Same Sex Marriage for Employers
- On July 17, 2015
With Same Sex Marriage Decision, Employers May Need to Update Their FMLA Policy
On June 26, the Supreme Court ruled the Fourteenth Amendment “requires a State to license a marriage between two people of the same sex and to recognize a marriage between two people of the same sex when their marriage was lawfully licensed and performed out-of-State.”
Whether an organization and its employees agree with the decision or not, same sex marriage is now the law of the land in all 50 states and employers must make sure to update all their relevant policies – including those related to the Family and Medical Leave Act (FMLA).
Earlier this year, the Department of Labor issued a rule permitting an otherwise qualified employee to take FMLA leave to tend to a same-sex spouse if their union was made legal by any state, despite the fact that a employee may live in a state that does not recognize their marital status.
Can you fight the decision?
Four states resisted the DOL rule and obtained an injunction through the court system. Several states have also vowed to fight the Supreme Court decision or not issue marriage licenses to same sex couples.
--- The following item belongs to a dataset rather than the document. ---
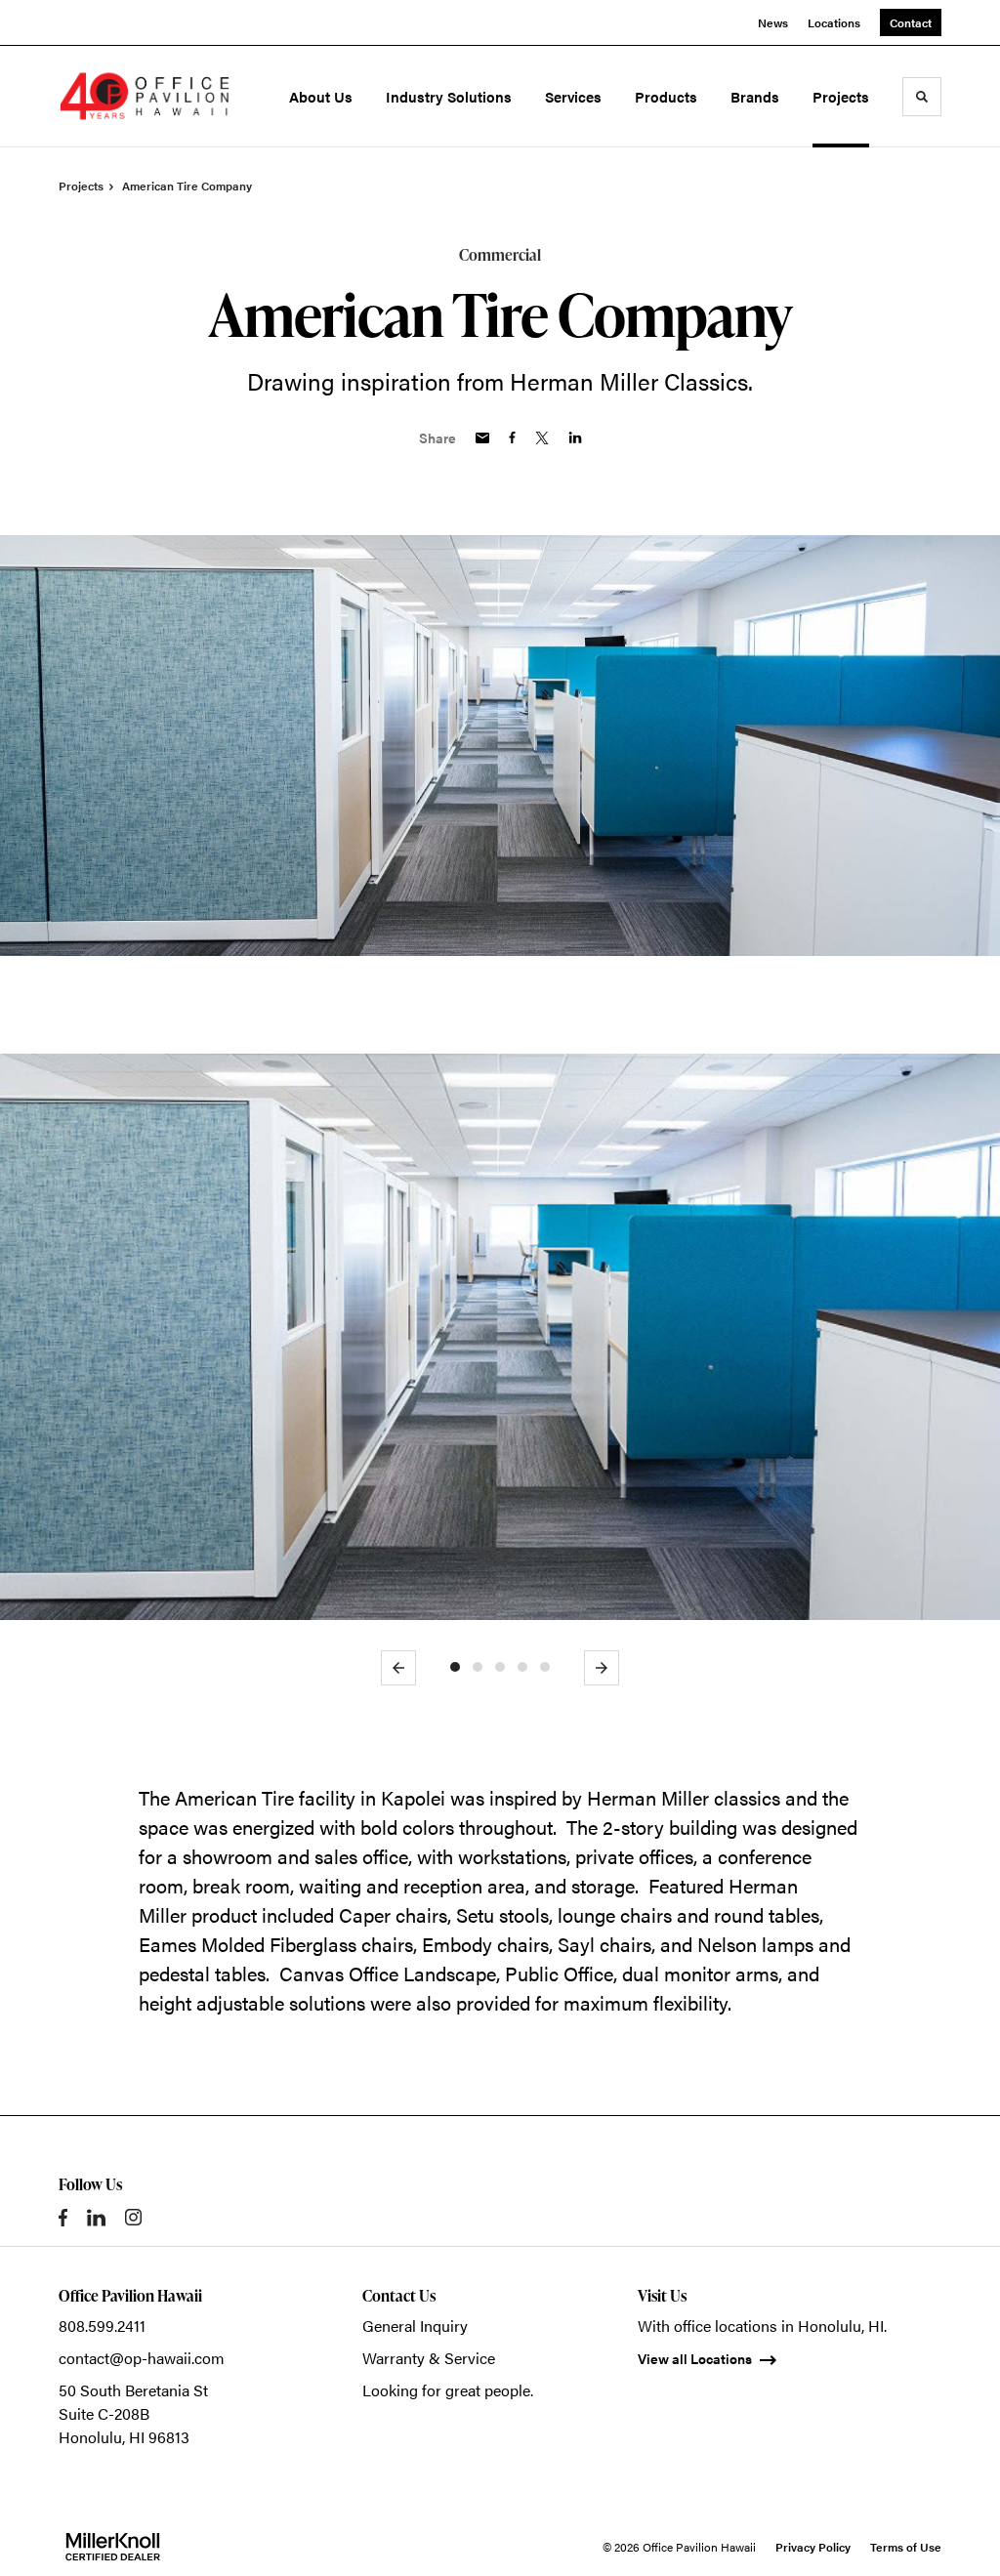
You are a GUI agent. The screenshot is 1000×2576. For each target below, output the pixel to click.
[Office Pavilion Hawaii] (144, 96)
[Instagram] (133, 2217)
However, employers that do not follow the court’s ruling run the risk of being found in violation of federal law.
According to recent reports, lawyers in states where same sex marriage has become legal have been inundated will calls regarding ways to fight the Supreme Court’s decision. Lawyers appear to be overwhelmingly advising employers to comply with the decision.
“Don’t waste your time looking for ways to defeat this,” James Griffin, an expert on employment benefits, told The Dallas Morning News.
What steps to take
With the Supreme Court having ruled same sex marriage is a constitutional right, most questions swirling around the DOL rule have been put to bed and employers can now simplify their policies by treating employees in same sax marriages the same as those in heterosexual marriages.
Employers should take this opportunity to ensure that their FMLA policies and any other policies are now in compliance with the Supreme Court’s decision. Employers should also train both management personnel and front-line employees on how to handle same-sex FMLA situations.
A change to federal laws often results in changes at the state level and employers should look into any marriage-related state programs that may have been impacted by the Supreme Court’s decision. In particular, states may have various rules for same-sex marriage, civil unions, and domestic partnerships. An employee’s rights will depend on which protected category they fall into.
Speaking of civil unions and domestic partnerships, the Supreme Court decision does not apply to these situations, meaning employers need to figure out how their FMLA policies will apply to folks in these partnerships.
Of course, employers are free to grant their employees benefits or protections beyond what is offered at the state and federal level.
In addition to possibly updating their FMLA policy, employers should take this opportunity to comb through all of their benefit policies and documentation to ensure they are following federal law. Updates may include those related to tax reporting, health insurance, retirement and life insurance.
Company policies may explicitly or implicitly refer to marital status so employers will need to be vigilant when making assessments in light of the Supreme Court decision. In particular, employers should look at issues of bereavement, relocation allowance and even minor perks like employee discount plans. A good rule of thumb is to change any references to “husband” or “wife” to “spouse.”.
While these changes may sound cumbersome, they are typically simple ones to make, and employers would do well to ensure these changes are made as quickly as possible.